To determine the mitochondrial proteins that were common among H. sapiens, M. musculus, and S. cerevisiae, we assessed the overlap in the mitochondrial proteomes we had calculated. Many of the proposed mitochondrial proteins of H. sapiens, M. musculus, and S. cerevisiae were orthologous using the relationships defined in HomoloGene (Fig. 9). Over 90% of the mitochondrial proteins from H. sapiens and M. musculus were orthologous, whereas about 50% of the proteins of S. cerevisiae were orthologous to proteins of H. sapiens and M. musculus. However, among the proteins that were considered to be non-orthologous between H. sapiens and M. musculus according to HomoloGene, there were examples of known orthologs.
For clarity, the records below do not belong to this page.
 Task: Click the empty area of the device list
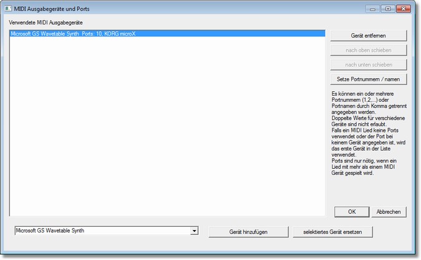(x=167, y=125)
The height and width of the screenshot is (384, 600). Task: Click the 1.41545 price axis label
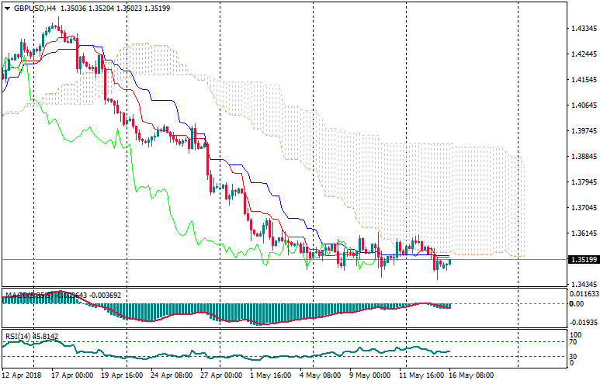coord(582,79)
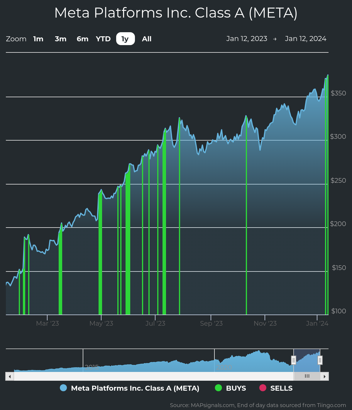Select the 3m zoom preset
352x410 pixels.
60,39
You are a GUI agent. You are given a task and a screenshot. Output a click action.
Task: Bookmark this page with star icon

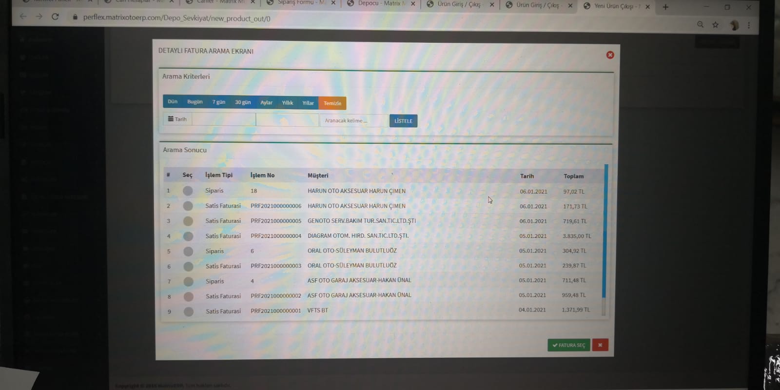715,24
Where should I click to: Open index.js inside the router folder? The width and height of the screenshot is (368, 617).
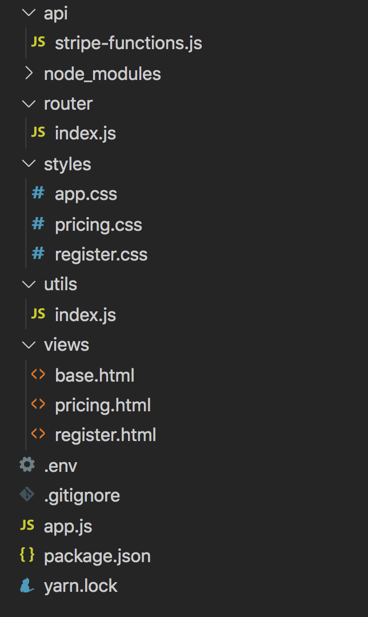coord(85,134)
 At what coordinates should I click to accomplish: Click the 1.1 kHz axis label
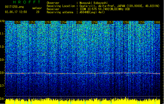click(2, 34)
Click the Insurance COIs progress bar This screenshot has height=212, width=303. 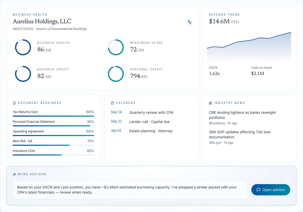[53, 155]
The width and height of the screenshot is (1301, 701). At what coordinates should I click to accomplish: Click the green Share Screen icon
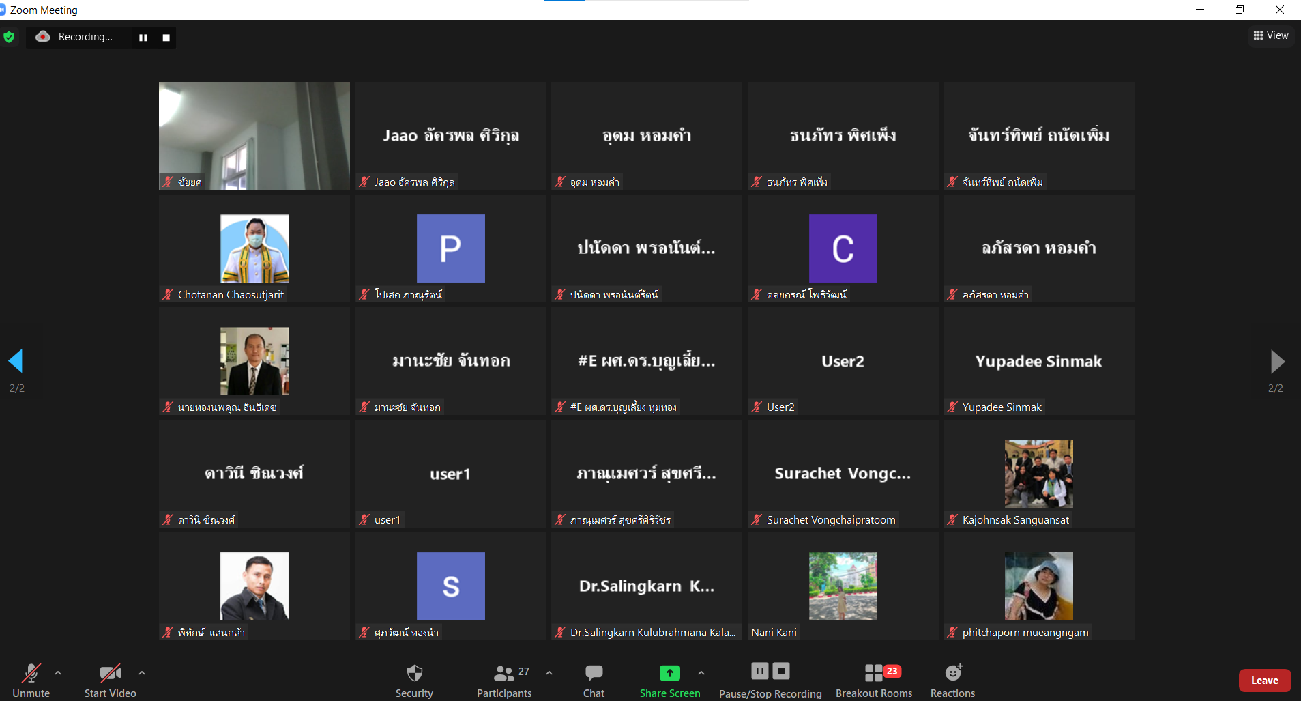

Therefore, more distant orthologies than defined by HomoloGene were identified by comparing all the proteins using BLASTP with an expect value cutoff of 10−35. Subsequently the number of proteins unique to S. cerevisiae fell to 562, whereas the number of orthologs present in all three species rose to 1393, and those in both H. sapiens and M. musculus rose to 3330 (close to 99% of the reported proteins). Of the remaining species-specific proteins in H. sapiens and M. musculus, several had an expect value slightly greater than that used for the BLASTP cutoff, and a couple had orthologs in RefSeq, but these sequences were missing from UniProt. The remaining singletons were all small proteins under 100 amino acids in length, and some were annotated as hypothetical.

Fig. 9.
The numbers of orthologous proteins among three mitochondrial proteomes. A protein was assigned as mitochondrial by either experimental evidence (mass spectrometry or GFP tagging) or annotation or by the mitochondrial localization of an ortholog. Main ...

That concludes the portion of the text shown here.